Silbert responds to Winklevoss’s accusations: DCG doesn’t have to return the funds

  • Cameron accused Silbert of misrepresenting statements to Gemini on how the company was capitalized  
  • DCG’s responsibility for Genesis restructuring and bankruptcy based on non-callable $1.1b promissory note

The feud between Gemini crypto exchange cofounder Cameron Winklevoss and Digital Currency Group (DCG) CEO Barry Silbert continues to escalate, with Winklevoss calling for Silbert’s removal from the company. David Hollerith reports on Yahoo Finance. 

Winklevoss demanded Silbert step down 

Cameron Winklevoss filed the second of two open letters.
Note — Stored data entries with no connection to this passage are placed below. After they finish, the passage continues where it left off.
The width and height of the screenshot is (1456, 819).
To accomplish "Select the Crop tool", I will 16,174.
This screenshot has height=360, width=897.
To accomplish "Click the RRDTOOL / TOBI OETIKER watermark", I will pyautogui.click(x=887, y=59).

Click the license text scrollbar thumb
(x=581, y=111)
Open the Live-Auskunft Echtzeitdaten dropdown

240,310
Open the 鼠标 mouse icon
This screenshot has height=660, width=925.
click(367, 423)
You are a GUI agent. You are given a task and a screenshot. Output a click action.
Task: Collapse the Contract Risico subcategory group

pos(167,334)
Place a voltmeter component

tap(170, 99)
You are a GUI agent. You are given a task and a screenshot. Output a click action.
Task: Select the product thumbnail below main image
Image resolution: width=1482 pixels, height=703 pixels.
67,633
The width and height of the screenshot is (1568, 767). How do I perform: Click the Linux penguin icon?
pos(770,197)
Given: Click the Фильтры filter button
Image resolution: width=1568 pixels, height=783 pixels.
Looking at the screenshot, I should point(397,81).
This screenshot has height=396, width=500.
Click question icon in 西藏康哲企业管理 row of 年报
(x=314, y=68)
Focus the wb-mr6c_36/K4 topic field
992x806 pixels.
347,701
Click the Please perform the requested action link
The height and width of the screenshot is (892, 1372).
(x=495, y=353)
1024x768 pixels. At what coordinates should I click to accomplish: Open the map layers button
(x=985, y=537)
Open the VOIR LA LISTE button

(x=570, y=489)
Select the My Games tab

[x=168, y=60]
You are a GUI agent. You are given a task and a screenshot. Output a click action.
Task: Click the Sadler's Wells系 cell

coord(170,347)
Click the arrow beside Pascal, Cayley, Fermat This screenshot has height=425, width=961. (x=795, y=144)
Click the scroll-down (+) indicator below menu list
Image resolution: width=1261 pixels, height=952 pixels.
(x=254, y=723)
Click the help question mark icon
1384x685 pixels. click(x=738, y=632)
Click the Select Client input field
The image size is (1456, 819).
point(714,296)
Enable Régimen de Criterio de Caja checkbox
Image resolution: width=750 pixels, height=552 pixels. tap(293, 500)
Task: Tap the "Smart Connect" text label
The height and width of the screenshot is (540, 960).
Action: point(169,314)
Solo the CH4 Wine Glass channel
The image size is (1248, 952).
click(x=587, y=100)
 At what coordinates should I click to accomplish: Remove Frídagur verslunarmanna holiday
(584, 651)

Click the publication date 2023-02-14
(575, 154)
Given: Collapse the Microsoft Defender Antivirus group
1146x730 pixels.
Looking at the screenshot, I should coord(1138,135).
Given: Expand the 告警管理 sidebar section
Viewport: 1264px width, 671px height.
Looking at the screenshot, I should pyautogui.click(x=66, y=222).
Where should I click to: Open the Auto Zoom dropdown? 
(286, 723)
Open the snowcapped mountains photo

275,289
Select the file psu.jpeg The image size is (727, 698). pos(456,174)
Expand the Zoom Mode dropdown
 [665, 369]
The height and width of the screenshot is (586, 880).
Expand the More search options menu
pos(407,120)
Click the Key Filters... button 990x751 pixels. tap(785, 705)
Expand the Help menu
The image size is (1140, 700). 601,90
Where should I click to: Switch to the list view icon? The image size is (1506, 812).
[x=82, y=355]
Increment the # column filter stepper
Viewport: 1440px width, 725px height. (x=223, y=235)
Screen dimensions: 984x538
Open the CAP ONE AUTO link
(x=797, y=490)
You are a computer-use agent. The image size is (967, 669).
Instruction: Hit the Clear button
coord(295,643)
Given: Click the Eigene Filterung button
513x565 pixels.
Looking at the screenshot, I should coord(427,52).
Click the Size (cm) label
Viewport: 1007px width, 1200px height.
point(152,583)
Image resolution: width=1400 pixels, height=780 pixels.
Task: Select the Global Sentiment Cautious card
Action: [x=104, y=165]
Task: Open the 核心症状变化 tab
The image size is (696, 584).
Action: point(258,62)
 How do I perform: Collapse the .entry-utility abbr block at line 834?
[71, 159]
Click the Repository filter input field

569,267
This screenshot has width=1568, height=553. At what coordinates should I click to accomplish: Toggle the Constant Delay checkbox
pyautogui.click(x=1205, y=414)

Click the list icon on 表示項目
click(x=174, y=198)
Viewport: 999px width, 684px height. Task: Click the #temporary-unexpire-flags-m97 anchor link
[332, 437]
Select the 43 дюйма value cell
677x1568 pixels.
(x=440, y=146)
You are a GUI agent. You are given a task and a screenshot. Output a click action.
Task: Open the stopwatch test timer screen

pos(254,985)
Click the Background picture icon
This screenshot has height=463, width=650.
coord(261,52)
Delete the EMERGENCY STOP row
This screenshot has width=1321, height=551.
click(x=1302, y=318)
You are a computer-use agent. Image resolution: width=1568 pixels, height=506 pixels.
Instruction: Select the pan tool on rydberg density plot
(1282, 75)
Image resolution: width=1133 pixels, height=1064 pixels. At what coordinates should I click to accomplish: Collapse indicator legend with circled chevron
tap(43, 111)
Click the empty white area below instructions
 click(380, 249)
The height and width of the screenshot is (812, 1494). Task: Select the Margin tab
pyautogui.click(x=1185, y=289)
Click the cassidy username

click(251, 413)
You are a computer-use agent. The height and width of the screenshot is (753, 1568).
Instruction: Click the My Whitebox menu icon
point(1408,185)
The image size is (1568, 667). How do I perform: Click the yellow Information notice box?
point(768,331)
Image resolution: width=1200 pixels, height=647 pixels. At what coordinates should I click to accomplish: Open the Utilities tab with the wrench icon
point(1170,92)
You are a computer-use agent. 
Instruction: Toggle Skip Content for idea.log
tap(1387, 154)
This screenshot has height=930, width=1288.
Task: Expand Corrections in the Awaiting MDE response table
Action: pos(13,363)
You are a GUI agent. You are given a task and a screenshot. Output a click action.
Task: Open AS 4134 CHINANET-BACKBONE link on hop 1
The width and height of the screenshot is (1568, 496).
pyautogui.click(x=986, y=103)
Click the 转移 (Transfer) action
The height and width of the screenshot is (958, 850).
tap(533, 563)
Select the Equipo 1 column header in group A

In the first one, which came last week, Winklevoss wrote:

There is no path forward as long as Barry Silbert remains CEO of DCG.

He demanded Silbert step down so DCG and Gemini can settle their ongoing dispute out of court. 

Misrepresenting statements 

Most recently, Cameron accused Silbert of misrepresenting statements made to Gemini in relation to how the company was capitalized after an earlier loss in the summer. 

Silbert responded in a letter to investors. The key point of contention is about how culpable the company DCG is for Genesis’ current restructuring and potential bankruptcy. It boils down to this $1.1 billion promissory note, which is not callable now. That means DCG would not have to return those funds in the event of bankruptcy. 

What does this mean for Genesis?

There still isn’t much debate there, but the war of words will go on according to Hollerith. Silbert has claimed that his company never took out a $1.675 billion loan from Genesis, adding that the company is current on all outstanding loans and never missed an interest payment. He suggested the next interest payment on the loan would be made in May.

The background 

The Winklevoss twins turned to Genesis when the company introduced its Gemini Earn program, which offered a yield of up to 8% on crypto assets. Gemini paid the interest partially by loaning customer money to Genesis Global Capital, owned by DCG, which then loaned the funds to institutional clients.

After FTX’s collapse, Genesis suspended customer redemptions, leaving Gemini unable to pay back Earn clients.